> EXERCISE INSTRUCTIONS:
The response must be made up of the lines in the entries below that contain "Google".

Extracted data entries
+ + + +
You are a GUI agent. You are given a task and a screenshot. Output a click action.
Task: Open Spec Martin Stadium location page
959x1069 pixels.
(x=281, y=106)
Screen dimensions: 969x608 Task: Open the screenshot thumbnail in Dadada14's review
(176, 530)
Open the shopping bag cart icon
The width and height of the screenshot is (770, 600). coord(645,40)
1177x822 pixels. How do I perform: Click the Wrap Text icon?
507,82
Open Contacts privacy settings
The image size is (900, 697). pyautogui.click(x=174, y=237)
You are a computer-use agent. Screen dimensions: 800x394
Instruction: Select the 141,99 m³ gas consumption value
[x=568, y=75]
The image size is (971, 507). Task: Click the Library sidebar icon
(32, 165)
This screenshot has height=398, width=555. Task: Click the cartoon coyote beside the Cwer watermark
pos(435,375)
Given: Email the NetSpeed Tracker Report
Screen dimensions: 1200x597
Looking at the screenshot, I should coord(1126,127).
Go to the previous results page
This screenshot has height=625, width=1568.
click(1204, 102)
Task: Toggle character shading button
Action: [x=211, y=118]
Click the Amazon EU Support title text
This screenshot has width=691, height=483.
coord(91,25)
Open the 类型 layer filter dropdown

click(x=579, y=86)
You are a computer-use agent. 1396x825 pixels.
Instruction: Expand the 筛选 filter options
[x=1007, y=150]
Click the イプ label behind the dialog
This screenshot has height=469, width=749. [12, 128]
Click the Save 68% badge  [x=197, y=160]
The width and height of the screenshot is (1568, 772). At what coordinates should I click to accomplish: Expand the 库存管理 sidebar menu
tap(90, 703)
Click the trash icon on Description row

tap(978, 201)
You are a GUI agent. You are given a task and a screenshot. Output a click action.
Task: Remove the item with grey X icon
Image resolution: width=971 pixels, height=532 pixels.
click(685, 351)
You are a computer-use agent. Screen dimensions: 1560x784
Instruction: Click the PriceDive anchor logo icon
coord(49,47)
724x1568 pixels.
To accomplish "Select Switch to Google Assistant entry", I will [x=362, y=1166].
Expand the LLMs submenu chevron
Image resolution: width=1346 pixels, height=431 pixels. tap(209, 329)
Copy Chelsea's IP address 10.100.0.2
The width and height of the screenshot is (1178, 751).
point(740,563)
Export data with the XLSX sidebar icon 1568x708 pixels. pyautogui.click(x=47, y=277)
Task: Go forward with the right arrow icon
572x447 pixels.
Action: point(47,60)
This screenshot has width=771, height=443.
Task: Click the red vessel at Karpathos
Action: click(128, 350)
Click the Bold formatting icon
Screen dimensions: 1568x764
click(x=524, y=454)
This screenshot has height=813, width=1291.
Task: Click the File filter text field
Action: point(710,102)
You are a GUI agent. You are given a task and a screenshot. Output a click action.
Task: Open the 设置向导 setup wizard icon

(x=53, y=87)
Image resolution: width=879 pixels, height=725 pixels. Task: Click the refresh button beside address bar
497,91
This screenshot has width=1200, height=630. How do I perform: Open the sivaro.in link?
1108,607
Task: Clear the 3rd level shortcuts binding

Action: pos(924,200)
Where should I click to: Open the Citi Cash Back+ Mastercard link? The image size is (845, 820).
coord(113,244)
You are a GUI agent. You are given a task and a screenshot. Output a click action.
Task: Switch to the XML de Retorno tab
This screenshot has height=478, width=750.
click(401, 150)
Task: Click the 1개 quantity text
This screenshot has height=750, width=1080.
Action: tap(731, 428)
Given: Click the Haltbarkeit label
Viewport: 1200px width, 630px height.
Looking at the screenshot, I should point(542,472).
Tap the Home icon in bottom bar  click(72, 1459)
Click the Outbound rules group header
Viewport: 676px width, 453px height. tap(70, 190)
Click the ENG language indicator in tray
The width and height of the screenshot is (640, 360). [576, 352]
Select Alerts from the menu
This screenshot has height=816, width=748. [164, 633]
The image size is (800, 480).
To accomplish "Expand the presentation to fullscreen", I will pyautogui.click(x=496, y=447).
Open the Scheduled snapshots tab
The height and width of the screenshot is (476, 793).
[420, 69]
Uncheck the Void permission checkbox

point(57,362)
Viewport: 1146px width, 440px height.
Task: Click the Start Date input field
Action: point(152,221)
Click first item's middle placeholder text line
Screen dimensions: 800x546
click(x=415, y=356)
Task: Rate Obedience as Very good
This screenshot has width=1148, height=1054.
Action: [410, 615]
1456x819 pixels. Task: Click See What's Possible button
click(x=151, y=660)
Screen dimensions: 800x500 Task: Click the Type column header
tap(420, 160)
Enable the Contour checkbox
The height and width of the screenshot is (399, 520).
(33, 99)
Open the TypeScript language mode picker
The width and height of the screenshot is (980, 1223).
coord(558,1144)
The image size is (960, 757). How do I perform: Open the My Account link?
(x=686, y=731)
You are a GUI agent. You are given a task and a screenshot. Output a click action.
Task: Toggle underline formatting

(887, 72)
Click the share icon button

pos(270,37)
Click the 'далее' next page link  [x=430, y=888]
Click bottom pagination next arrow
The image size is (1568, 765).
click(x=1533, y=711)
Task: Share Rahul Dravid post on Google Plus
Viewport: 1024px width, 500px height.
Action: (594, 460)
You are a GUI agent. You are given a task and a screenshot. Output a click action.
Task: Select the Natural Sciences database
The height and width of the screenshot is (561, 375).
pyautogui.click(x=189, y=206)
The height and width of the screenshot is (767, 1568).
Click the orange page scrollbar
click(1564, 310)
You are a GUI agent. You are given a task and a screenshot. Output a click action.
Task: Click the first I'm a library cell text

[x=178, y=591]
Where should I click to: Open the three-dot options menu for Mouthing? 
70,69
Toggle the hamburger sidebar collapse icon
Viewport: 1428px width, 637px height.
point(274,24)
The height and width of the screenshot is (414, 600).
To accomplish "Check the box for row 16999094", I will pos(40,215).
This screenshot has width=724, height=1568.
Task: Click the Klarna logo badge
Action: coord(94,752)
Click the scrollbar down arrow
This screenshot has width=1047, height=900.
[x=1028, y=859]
+ + + +
> ANSWER BOX:
To accomplish "Select Switch to Google Assistant entry", I will [x=362, y=1166].
Task: Share Rahul Dravid post on Google Plus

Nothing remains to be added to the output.